Note: it is possible to solve this problem in O(V ) time. You were not expected to do this. See
this link:
https://pdfs.semanticscholar.org/9956/30e37fcca240a50d09098666851ffe444df0.pdf
Hw11
1. Consider a one-dimensional intergalactic highway (let’s just model it as a horizontal line, on which
you can travel left or right). On the highway are n space stations. You’re currently at some
particular station, s, and want to get to another station, t, that is somewhere to the right of s.
To get from station to station, you must use privately owned teleportation services. Each owner
of a teleportation device is able to transport you between precisely one specific pair of stations (in
either direction), but nowhere else. There are m pairs of stations that are directly connected in
this way.
For each pair of stations, a, b, the owner of the teleport connector between a and b charges whatever
they like for a transfer. The amount is fixed, it doesn’t change over time. The amount charged is
not correlated to distance covered. You have full knowledge of all teleportation options and prices.
As everyone knows, because of the effect of teleportation on the human body, you can’t keep
switching directions when you teleport, unless you rest for a long time. In fact you can switch
directions at most once. You have no time to rest though, so you must get from s to t following
this constraint.
Algorithmically, how will you determine which path to take, so that the total price paid is mini-
mized? How fast can you compute / construct the best path?
Answer 1:
Create a directed graph with n vertices and m edges, where an edge from p to q denotes that it is
possible to teleport towards the right from station p to station q. Each edge is weighted by teleport
cost.
Compute SSSP with s as the source. All paths will have monotonically increasing x-coordinate.
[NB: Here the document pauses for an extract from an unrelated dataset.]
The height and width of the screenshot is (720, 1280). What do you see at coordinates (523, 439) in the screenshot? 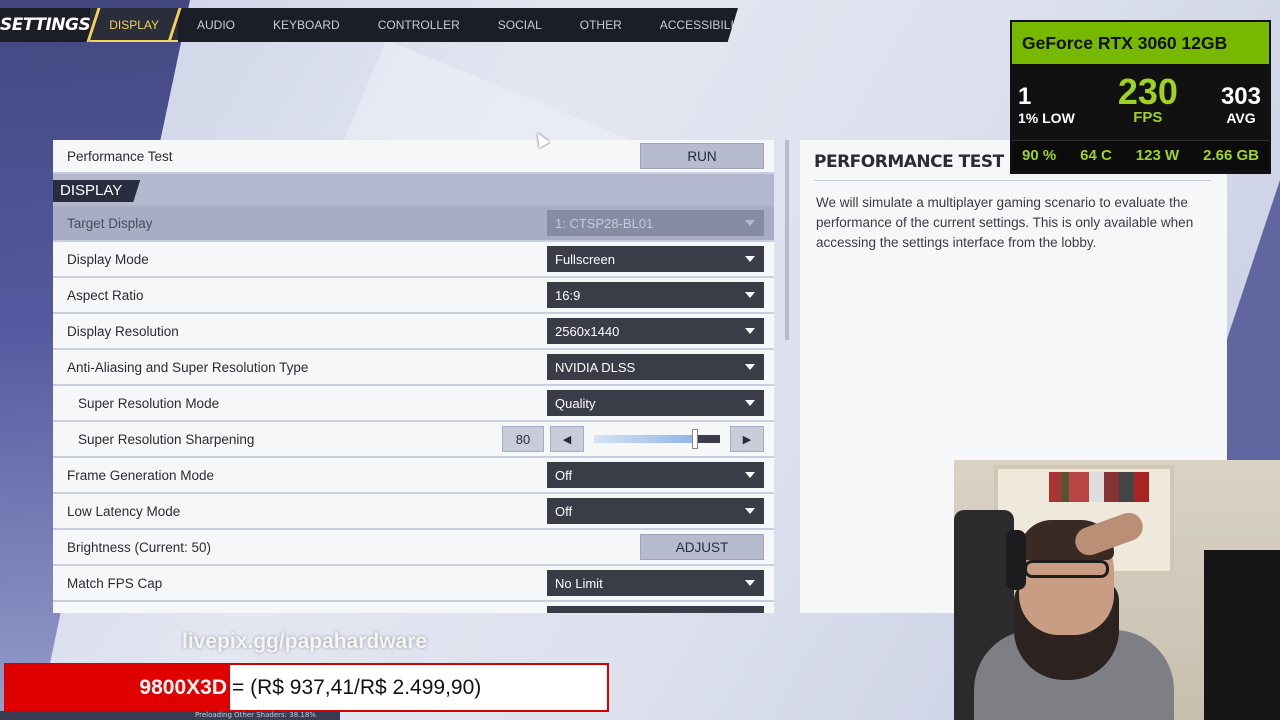
I see `sharpening-value: 80` at bounding box center [523, 439].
Note that some vertices might not be reachable from s. Next, compute SSSP with t as the source.
Again, all paths will have monotonically increasing x-coordinate, so by reversing direction we will
have a shortest path from each vertex to t, with monotonically decreasing x-coordinate.
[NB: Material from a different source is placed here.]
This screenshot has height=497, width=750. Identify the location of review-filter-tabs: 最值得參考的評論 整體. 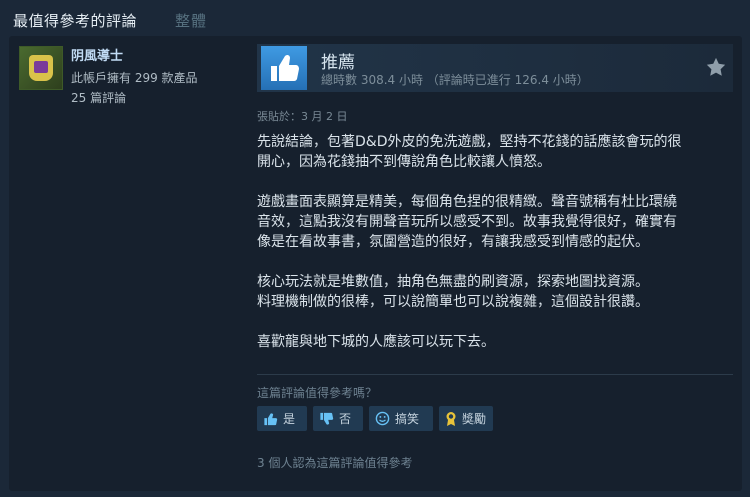
(375, 18).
After running SSSP twice as described, for every vertex we add the two scores obtained. Keep the
overall minimum. This step takes O(n) time. What we have computed is the minimum cost path
among those that start at s, go towards the right, possibly overshoot t and turn around towards
the left, and end at t.
Now flip all edge directions and repeat. This will give all paths where we start at s, go to the left
to some position, and from there proceed only towards the right until reaching t.
All weights are positive because you must have some positive cost to teleport, so running Dijkstra’s
algorithm each time will work correctly. However, the type of graph that we create is a DAG so
we can run a topological sort and obtain all shortest paths in O(n + m) time instead of using
Dijkstra. Note that this is really O(m′) where m′ is the number of edges that can be found on
search starting from source or target.
Answer 2:
Start as in first paragraph of the previous answer, with a graph where all edges point to the right.
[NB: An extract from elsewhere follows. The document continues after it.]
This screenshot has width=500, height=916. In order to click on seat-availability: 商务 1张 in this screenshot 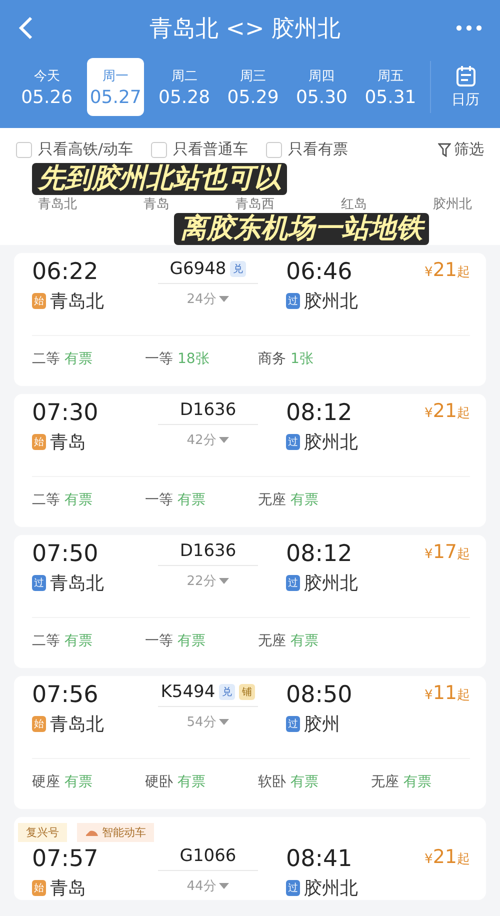, I will do `click(286, 359)`.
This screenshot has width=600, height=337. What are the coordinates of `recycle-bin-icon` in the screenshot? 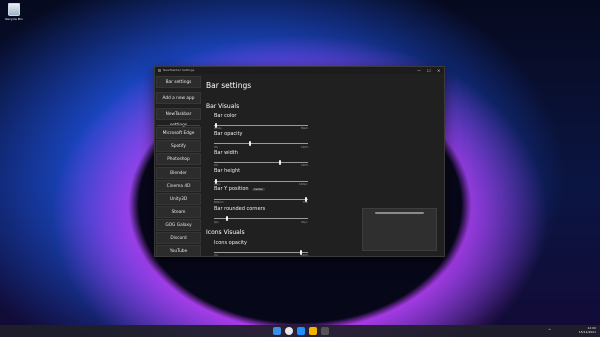 It's located at (14, 10).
Then make a copy of the graph with all edges pointing to the left. Visualize the copy drawn on
a horizontal line underneath the original. Now connect each vertex on the top graph to its clone
directly underneath. Give each of these V edges a weight of zero. This entire graph is a DAG.
Now run SSSP from s in the top level. Compare the score of t (in the top level) to that of its clone
that is located in the bottom level. The score of t represents the best path that always goes to
the right from s to t. The score of the clone represents the best path that begins at s, overshoots
the position of t, eventually follows a vertical edge into the lower level, and then moves to the left
to the clone of t.
Now repeat by flipping the vertical edge directions to point from lower level to upper, and run
SSSP from the clone of s. That will allow us to consider paths that initially move to the left and
then turn around to go right to t.
Essentially the vertical edges between the two levels act as options for turning around. By con-
struction only one vertical edge can be chosen.